■ Exercise description ■
Each entry is to be transcribed exactly, with nothing added or dropped.

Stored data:
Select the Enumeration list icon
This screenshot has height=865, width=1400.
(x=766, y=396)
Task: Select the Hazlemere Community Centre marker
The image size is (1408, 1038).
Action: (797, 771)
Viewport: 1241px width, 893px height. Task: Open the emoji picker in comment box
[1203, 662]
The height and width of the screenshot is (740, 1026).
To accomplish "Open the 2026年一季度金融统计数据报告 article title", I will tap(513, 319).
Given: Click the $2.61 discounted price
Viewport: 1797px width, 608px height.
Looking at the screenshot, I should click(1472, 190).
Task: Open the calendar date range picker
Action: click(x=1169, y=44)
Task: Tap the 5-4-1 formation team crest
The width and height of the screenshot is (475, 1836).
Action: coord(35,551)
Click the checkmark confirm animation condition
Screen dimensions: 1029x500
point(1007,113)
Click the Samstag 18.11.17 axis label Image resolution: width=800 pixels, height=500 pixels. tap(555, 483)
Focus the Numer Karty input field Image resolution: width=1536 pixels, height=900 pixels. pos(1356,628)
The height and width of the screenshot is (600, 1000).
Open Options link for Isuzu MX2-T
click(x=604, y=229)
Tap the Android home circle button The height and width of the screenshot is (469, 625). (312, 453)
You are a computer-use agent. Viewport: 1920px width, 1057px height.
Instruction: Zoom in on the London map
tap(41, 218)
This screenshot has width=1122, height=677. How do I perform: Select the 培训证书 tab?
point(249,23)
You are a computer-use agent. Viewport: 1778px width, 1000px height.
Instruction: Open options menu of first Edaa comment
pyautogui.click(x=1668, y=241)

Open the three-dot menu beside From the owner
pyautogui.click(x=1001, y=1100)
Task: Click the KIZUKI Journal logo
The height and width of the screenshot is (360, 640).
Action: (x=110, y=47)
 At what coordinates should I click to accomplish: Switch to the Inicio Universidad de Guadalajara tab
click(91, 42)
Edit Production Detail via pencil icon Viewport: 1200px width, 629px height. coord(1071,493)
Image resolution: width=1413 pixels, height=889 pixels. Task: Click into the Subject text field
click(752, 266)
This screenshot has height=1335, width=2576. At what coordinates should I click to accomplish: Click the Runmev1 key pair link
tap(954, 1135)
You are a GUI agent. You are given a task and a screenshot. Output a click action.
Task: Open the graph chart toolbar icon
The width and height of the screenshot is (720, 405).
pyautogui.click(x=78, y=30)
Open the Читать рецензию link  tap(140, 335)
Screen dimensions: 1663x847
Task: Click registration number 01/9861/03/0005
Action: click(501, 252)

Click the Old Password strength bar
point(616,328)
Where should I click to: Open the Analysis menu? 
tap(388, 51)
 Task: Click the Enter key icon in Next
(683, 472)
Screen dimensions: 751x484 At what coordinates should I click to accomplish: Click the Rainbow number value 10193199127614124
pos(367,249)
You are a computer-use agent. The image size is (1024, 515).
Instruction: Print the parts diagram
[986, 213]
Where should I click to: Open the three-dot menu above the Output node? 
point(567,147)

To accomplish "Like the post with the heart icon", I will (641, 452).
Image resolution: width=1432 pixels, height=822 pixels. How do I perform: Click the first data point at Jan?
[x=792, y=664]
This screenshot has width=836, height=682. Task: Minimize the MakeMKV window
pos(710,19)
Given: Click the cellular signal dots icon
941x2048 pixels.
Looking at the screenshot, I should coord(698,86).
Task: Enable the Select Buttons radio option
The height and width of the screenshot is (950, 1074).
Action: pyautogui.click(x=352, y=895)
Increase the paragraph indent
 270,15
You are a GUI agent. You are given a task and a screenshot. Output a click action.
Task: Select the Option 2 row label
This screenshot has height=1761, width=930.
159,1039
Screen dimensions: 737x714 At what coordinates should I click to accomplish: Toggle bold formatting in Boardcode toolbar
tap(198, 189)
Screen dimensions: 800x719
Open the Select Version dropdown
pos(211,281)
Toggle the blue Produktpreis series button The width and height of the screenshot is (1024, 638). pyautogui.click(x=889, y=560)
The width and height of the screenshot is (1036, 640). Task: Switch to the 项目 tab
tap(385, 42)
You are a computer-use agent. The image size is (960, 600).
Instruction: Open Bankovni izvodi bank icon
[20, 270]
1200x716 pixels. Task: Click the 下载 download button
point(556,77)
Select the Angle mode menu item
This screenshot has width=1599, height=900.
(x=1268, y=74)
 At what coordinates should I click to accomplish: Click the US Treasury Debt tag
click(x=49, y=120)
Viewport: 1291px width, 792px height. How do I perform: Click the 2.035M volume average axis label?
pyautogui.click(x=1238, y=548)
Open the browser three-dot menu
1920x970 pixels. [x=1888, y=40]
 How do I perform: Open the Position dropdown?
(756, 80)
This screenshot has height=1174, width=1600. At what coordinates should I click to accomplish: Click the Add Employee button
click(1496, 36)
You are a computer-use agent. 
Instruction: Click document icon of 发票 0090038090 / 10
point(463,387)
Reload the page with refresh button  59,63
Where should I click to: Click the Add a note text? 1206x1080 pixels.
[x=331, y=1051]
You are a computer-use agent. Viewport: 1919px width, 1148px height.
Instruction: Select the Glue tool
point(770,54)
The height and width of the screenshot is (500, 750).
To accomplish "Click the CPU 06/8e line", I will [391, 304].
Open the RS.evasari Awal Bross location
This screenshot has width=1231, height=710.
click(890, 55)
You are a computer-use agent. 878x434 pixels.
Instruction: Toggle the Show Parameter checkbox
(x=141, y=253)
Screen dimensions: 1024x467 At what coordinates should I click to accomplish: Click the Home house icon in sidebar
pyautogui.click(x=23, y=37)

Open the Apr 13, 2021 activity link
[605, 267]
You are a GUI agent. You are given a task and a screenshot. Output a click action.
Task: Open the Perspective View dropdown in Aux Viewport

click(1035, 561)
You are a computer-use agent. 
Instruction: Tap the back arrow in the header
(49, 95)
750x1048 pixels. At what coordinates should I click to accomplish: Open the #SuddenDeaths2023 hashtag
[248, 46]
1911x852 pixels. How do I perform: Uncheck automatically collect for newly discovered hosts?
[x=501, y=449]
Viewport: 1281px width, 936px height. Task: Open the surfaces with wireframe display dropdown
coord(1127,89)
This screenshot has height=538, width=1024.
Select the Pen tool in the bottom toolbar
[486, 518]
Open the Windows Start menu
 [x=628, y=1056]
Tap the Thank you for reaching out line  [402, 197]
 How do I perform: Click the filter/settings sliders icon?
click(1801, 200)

■ Task output ■
Select the Enumeration list icon
This screenshot has height=865, width=1400.
(x=766, y=396)
Task: Select the Hazlemere Community Centre marker
The image size is (1408, 1038).
Action: (797, 771)
Viewport: 1241px width, 893px height. Task: Open the emoji picker in comment box
[1203, 662]
The height and width of the screenshot is (740, 1026).
To accomplish "Open the 2026年一季度金融统计数据报告 article title", I will tap(513, 319).
Given: Click the $2.61 discounted price
Viewport: 1797px width, 608px height.
Looking at the screenshot, I should click(1472, 190).
Task: Open the calendar date range picker
Action: click(x=1169, y=44)
Task: Tap the 5-4-1 formation team crest
The width and height of the screenshot is (475, 1836).
Action: coord(35,551)
Click the checkmark confirm animation condition
Screen dimensions: 1029x500
point(1007,113)
Click the Samstag 18.11.17 axis label Image resolution: width=800 pixels, height=500 pixels. tap(555, 483)
Focus the Numer Karty input field Image resolution: width=1536 pixels, height=900 pixels. pos(1356,628)
The height and width of the screenshot is (600, 1000).
Open Options link for Isuzu MX2-T
click(x=604, y=229)
Tap the Android home circle button The height and width of the screenshot is (469, 625). (312, 453)
You are a computer-use agent. Viewport: 1920px width, 1057px height.
Instruction: Zoom in on the London map
tap(41, 218)
This screenshot has width=1122, height=677. How do I perform: Select the 培训证书 tab?
point(249,23)
You are a computer-use agent. Viewport: 1778px width, 1000px height.
Instruction: Open options menu of first Edaa comment
pyautogui.click(x=1668, y=241)

Open the three-dot menu beside From the owner
pyautogui.click(x=1001, y=1100)
Task: Click the KIZUKI Journal logo
The height and width of the screenshot is (360, 640).
Action: (x=110, y=47)
 At what coordinates should I click to accomplish: Switch to the Inicio Universidad de Guadalajara tab
click(91, 42)
Edit Production Detail via pencil icon Viewport: 1200px width, 629px height. coord(1071,493)
Image resolution: width=1413 pixels, height=889 pixels. Task: Click into the Subject text field
click(752, 266)
This screenshot has height=1335, width=2576. At what coordinates should I click to accomplish: Click the Runmev1 key pair link
tap(954, 1135)
You are a GUI agent. You are given a task and a screenshot. Output a click action.
Task: Open the graph chart toolbar icon
The width and height of the screenshot is (720, 405).
pyautogui.click(x=78, y=30)
Open the Читать рецензию link  tap(140, 335)
Screen dimensions: 1663x847
Task: Click registration number 01/9861/03/0005
Action: click(501, 252)

Click the Old Password strength bar
point(616,328)
Where should I click to: Open the Analysis menu? 
tap(388, 51)
 Task: Click the Enter key icon in Next
(683, 472)
Screen dimensions: 751x484 At what coordinates should I click to accomplish: Click the Rainbow number value 10193199127614124
pos(367,249)
You are a computer-use agent. The image size is (1024, 515).
Instruction: Print the parts diagram
[986, 213]
Where should I click to: Open the three-dot menu above the Output node? 
point(567,147)

To accomplish "Like the post with the heart icon", I will (641, 452).
Image resolution: width=1432 pixels, height=822 pixels. How do I perform: Click the first data point at Jan?
[x=792, y=664]
This screenshot has width=836, height=682. Task: Minimize the MakeMKV window
pos(710,19)
Given: Click the cellular signal dots icon
941x2048 pixels.
Looking at the screenshot, I should coord(698,86).
Task: Enable the Select Buttons radio option
The height and width of the screenshot is (950, 1074).
Action: pyautogui.click(x=352, y=895)
Increase the paragraph indent
 270,15
You are a GUI agent. You are given a task and a screenshot. Output a click action.
Task: Select the Option 2 row label
This screenshot has height=1761, width=930.
159,1039
Screen dimensions: 737x714 At what coordinates should I click to accomplish: Toggle bold formatting in Boardcode toolbar
tap(198, 189)
Screen dimensions: 800x719
Open the Select Version dropdown
pos(211,281)
Toggle the blue Produktpreis series button The width and height of the screenshot is (1024, 638). pyautogui.click(x=889, y=560)
The width and height of the screenshot is (1036, 640). Task: Switch to the 项目 tab
tap(385, 42)
You are a computer-use agent. The image size is (960, 600).
Instruction: Open Bankovni izvodi bank icon
[20, 270]
1200x716 pixels. Task: Click the 下载 download button
point(556,77)
Select the Angle mode menu item
This screenshot has width=1599, height=900.
(x=1268, y=74)
 At what coordinates should I click to accomplish: Click the US Treasury Debt tag
click(x=49, y=120)
Viewport: 1291px width, 792px height. How do I perform: Click the 2.035M volume average axis label?
pyautogui.click(x=1238, y=548)
Open the browser three-dot menu
1920x970 pixels. [x=1888, y=40]
 How do I perform: Open the Position dropdown?
(756, 80)
This screenshot has height=1174, width=1600. At what coordinates should I click to accomplish: Click the Add Employee button
click(1496, 36)
You are a computer-use agent. 
Instruction: Click document icon of 发票 0090038090 / 10
point(463,387)
Reload the page with refresh button  59,63
Where should I click to: Click the Add a note text? 1206x1080 pixels.
[x=331, y=1051]
You are a computer-use agent. Viewport: 1919px width, 1148px height.
Instruction: Select the Glue tool
point(770,54)
The height and width of the screenshot is (500, 750).
To accomplish "Click the CPU 06/8e line", I will [391, 304].
Open the RS.evasari Awal Bross location
This screenshot has width=1231, height=710.
click(890, 55)
You are a computer-use agent. 878x434 pixels.
Instruction: Toggle the Show Parameter checkbox
(x=141, y=253)
Screen dimensions: 1024x467 At what coordinates should I click to accomplish: Click the Home house icon in sidebar
pyautogui.click(x=23, y=37)

Open the Apr 13, 2021 activity link
[605, 267]
You are a GUI agent. You are given a task and a screenshot. Output a click action.
Task: Open the Perspective View dropdown in Aux Viewport

click(1035, 561)
You are a computer-use agent. 
Instruction: Tap the back arrow in the header
(49, 95)
750x1048 pixels. At what coordinates should I click to accomplish: Open the #SuddenDeaths2023 hashtag
[248, 46]
1911x852 pixels. How do I perform: Uncheck automatically collect for newly discovered hosts?
[x=501, y=449]
Viewport: 1281px width, 936px height. Task: Open the surfaces with wireframe display dropdown
coord(1127,89)
This screenshot has height=538, width=1024.
Select the Pen tool in the bottom toolbar
[486, 518]
Open the Windows Start menu
 [x=628, y=1056]
Tap the Thank you for reaching out line  [402, 197]
 How do I perform: Click the filter/settings sliders icon?
click(1801, 200)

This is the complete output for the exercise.